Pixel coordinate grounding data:
········

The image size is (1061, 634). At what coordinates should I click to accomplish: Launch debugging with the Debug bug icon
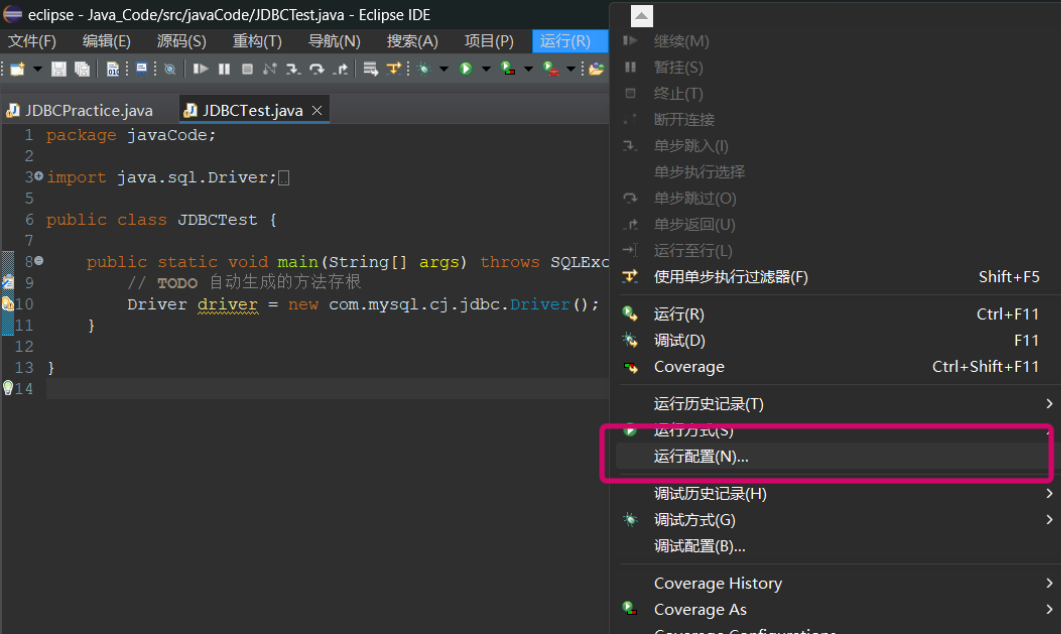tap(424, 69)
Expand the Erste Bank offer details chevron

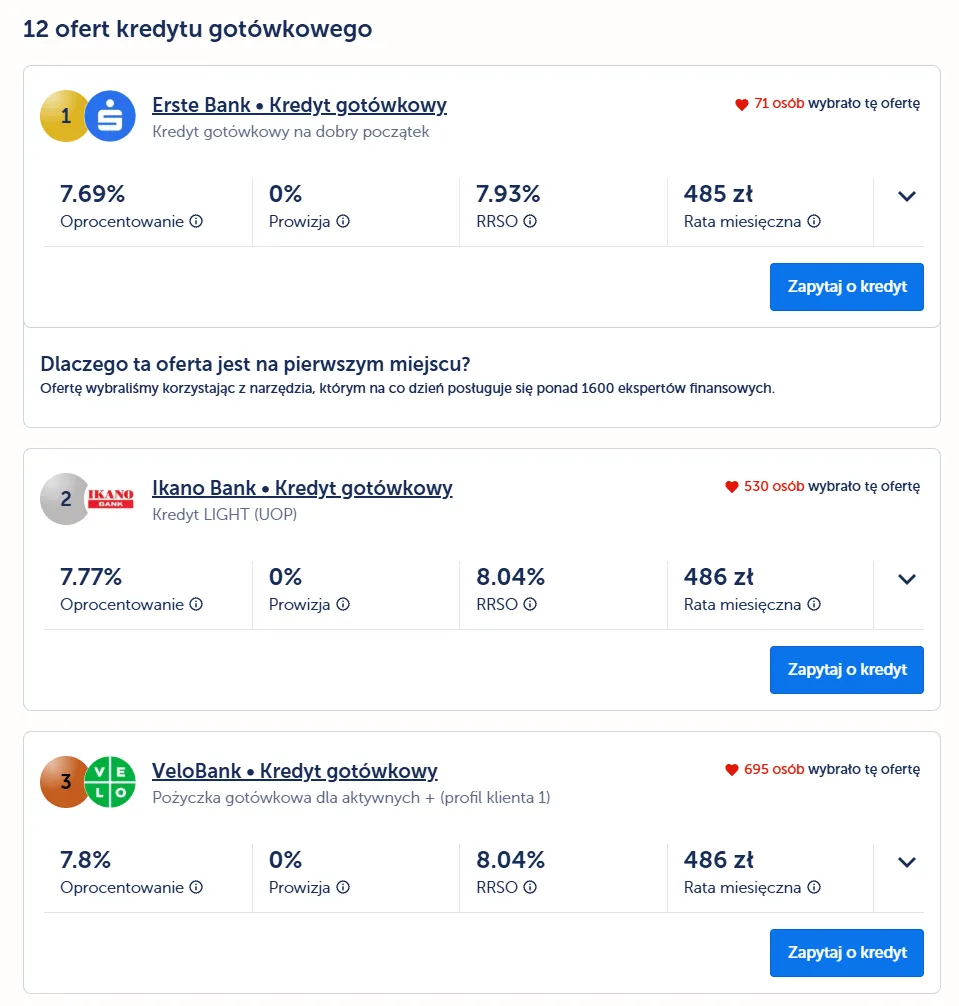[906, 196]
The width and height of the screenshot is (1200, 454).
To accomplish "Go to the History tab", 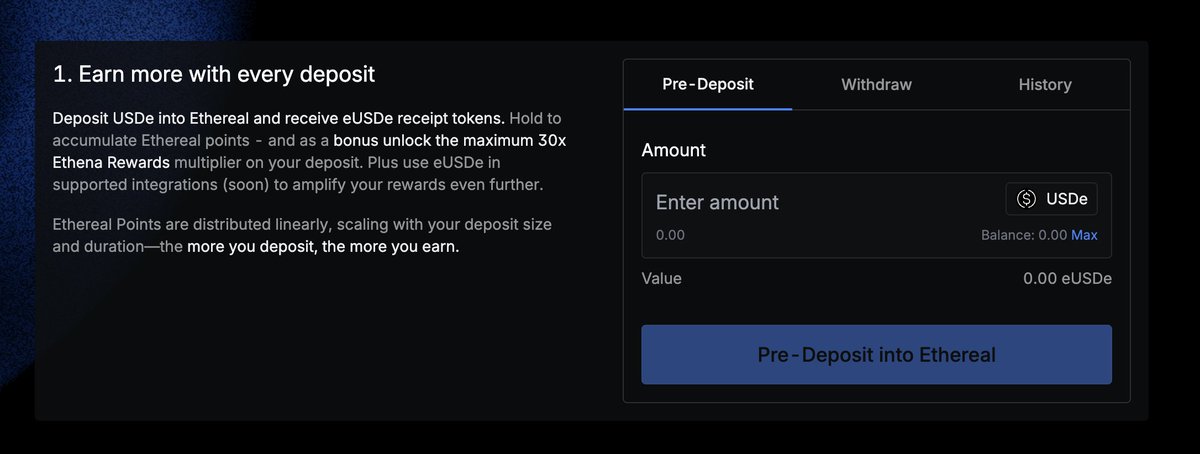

········

The problem
Copy all the records above exactly, but leave out the pictures.

Solved problem
The image size is (1061, 634). At what coordinates should I click to accomplish: Launch debugging with the Debug bug icon
tap(424, 69)
Expand the Erste Bank offer details chevron

[906, 196]
The width and height of the screenshot is (1200, 454).
To accomplish "Go to the History tab", 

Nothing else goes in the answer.